To say the combat, already, in this new update to the series is frenetic and visceral, would be an understatement and a half. We watched roughly 15-minutes of gameplay on the moon featuring two playable characters: Athena from original Borderlands DLC, and Wilhelm who you may remember as a giant cyborg boss from Borderlands 2. Both carried various unique and interesting abilities which were, in typical Borderlands fashion, a compliment to one another. In fact, on the whole things look similar enough for the game to be an easy sell, but it’s the moon and its gravity that will really shake things up. Pitchford even went so far as to say after playing enough of this new entry with its weightlessness, going back to Borderlands 2 now was a bit hard for him -- probably similarly to going back to a competitive shooter that isn’t Titanfall and features no double jump or wallrun.

It also looks gorgeous. When asked if there were any challenges filling a barren place like the moon with interesting art and design, 2K Australia’s Joel Eschler who serves as producer on the game noted that if any wastes in the playspace existed, they did so by design. And there are some serious liberties being taken here with mooning concepts, like a lava lake for example.
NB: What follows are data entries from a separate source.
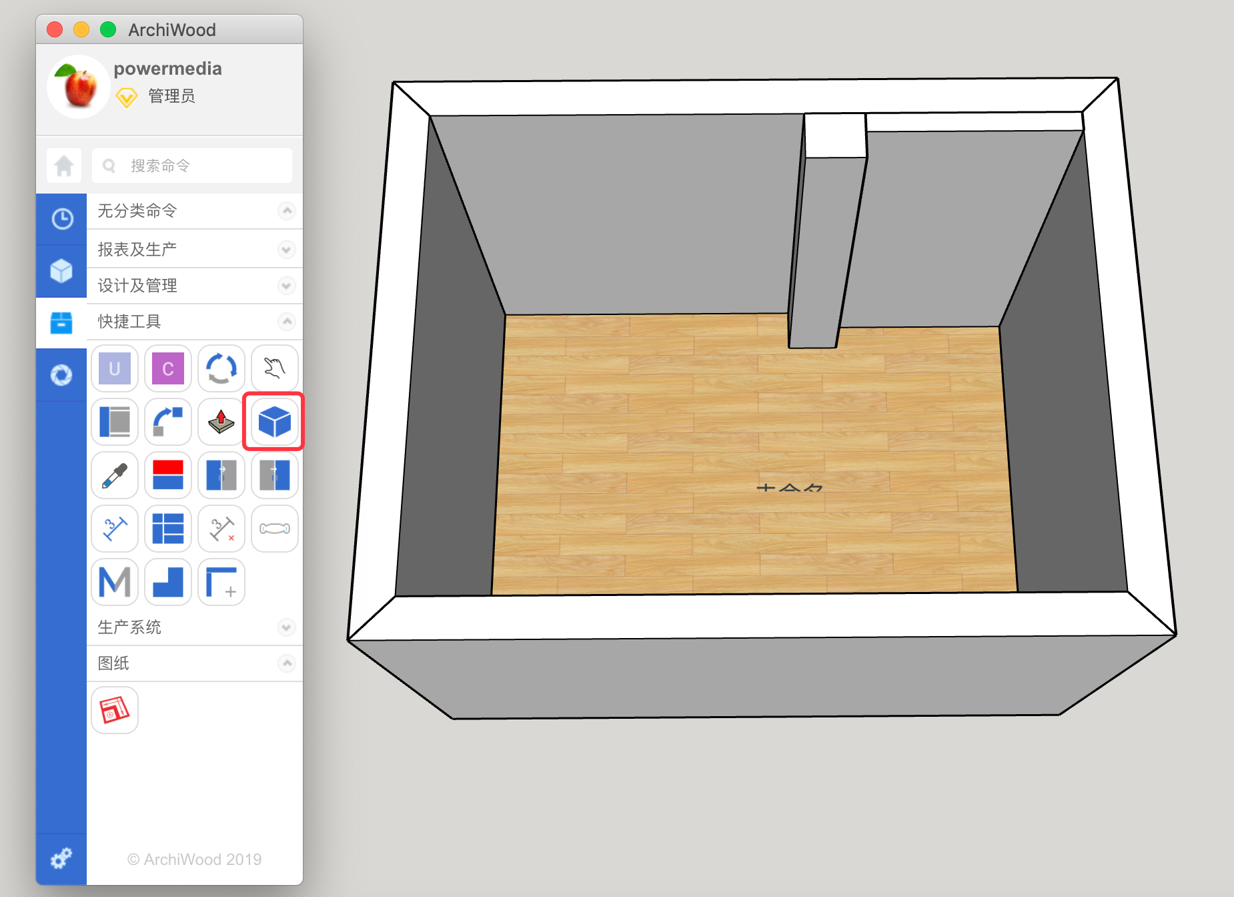The width and height of the screenshot is (1234, 897).
Task: Click the blue cube tool highlighted in red
Action: pos(274,422)
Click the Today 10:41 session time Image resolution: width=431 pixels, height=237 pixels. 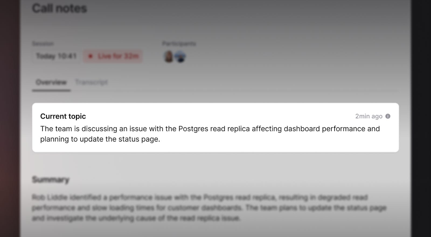coord(56,56)
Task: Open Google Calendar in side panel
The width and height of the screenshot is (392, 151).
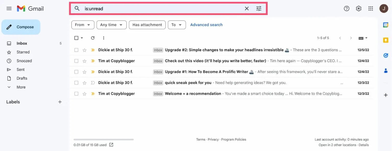Action: [386, 25]
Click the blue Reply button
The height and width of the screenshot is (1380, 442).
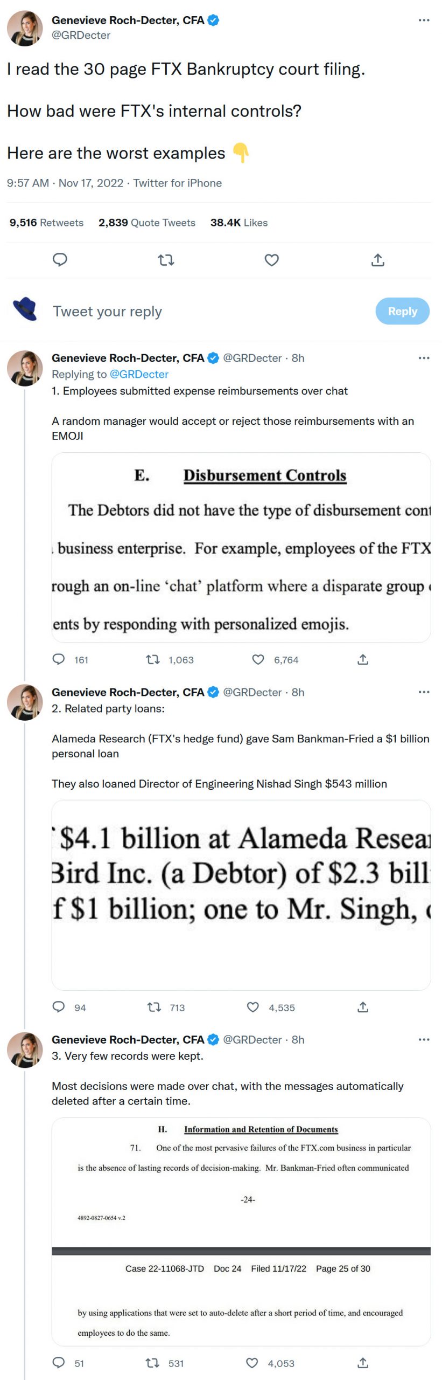[402, 311]
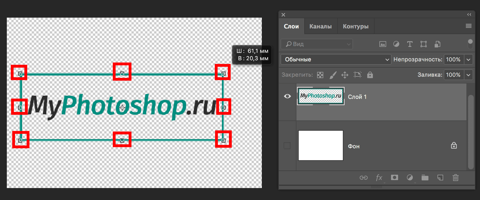This screenshot has height=200, width=480.
Task: Select the Фон layer thumbnail
Action: pos(320,146)
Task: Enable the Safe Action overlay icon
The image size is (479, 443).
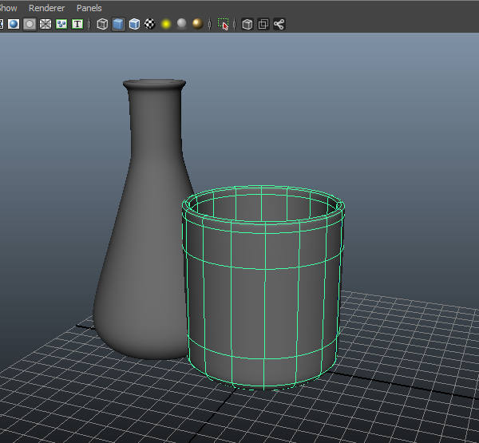Action: (61, 24)
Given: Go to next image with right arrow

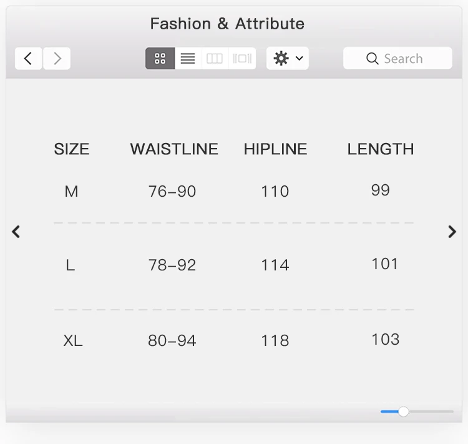Looking at the screenshot, I should 452,232.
But it’s all in a narrative effort to loosely fill in the blanks between the first two games and to help give Jack some backstory -- to really help us all understand how and why he became the dickhole that he is, as Joaby refers him to.



It’s arriving on PC, PS3 and Xbox 360, which Randy explains to us is the customers who want the game and have the means. We asked him directly about the lack of next-gen support and were met with some… differences of opinion in that space. I still feel it’s a missed opportunity and maybe a Borderlands next-gen would actually help shift the new consoles, but I digress. Even on last-gen machines it still looks good and for the PC master race it doesn’t really matter, right?
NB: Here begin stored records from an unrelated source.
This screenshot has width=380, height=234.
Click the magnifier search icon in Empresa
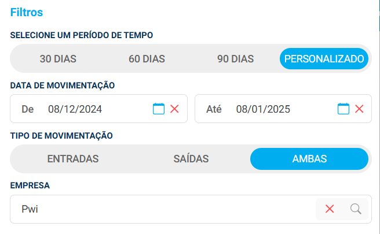tap(356, 209)
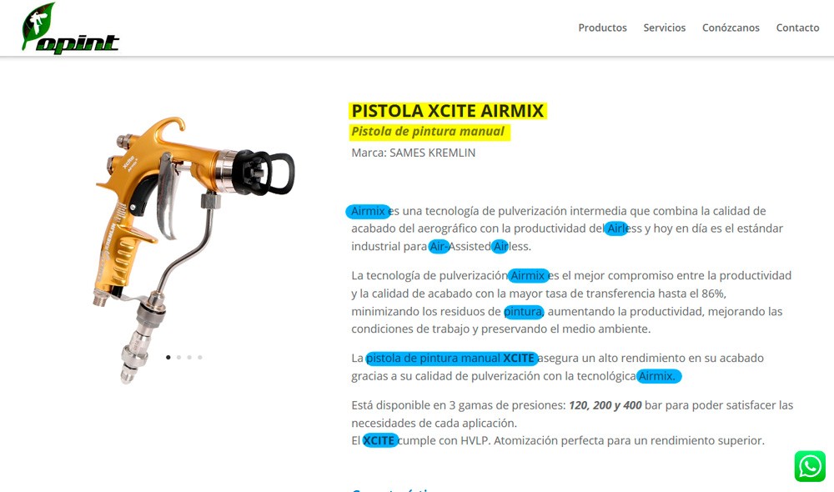Click the bold '120, 200 y 400' text
The image size is (834, 492).
click(x=605, y=405)
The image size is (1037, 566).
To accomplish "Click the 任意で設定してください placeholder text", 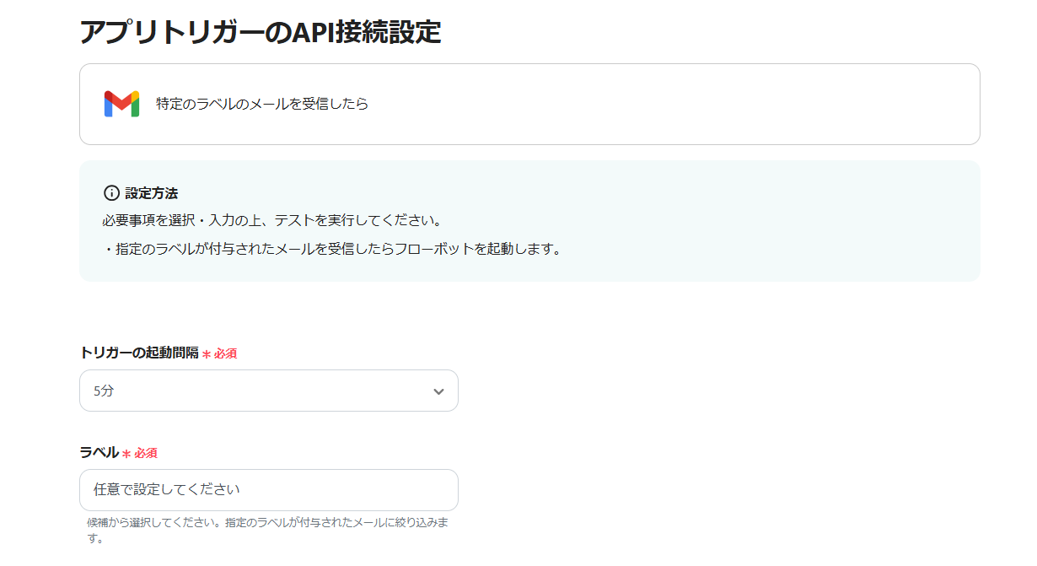I will (x=167, y=490).
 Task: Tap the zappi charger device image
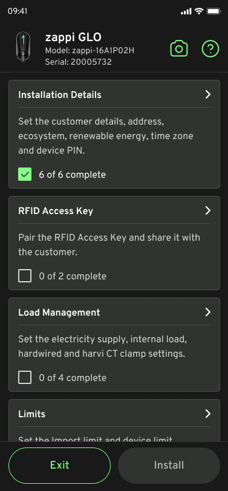(23, 47)
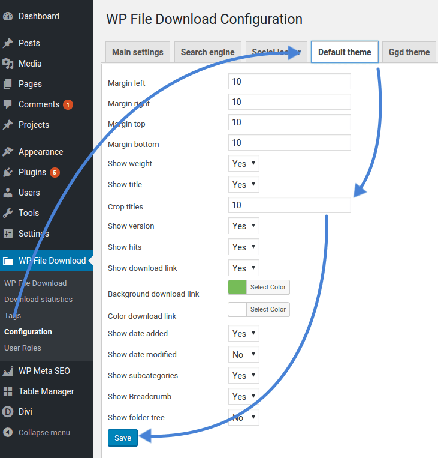
Task: Open Media via its sidebar icon
Action: coord(8,64)

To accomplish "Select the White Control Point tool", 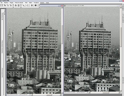I will [x=11, y=5].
We still have a lot to learn about Borderlands: The Pre-Sequel, but considering the gameplay demo ended with a boss encounter of truly Aussie, Aussie, Aussie… Oi, Oi, Oi proportions (his name was Red Belley -- a pisstake on the iconic Aussie bushranger and one of our native snakes), we’re pretty stoked. Hopefully we move beyond the moon and Claptrap is a decent playable character (oh, did we forget to mention that?), but regardless it all looks pretty spot-on and playable. If the teams can come up with a way to reward players from each other iteration in the series, it would be a perfect link, but even without any such thing we’re in for a bit of looting treat.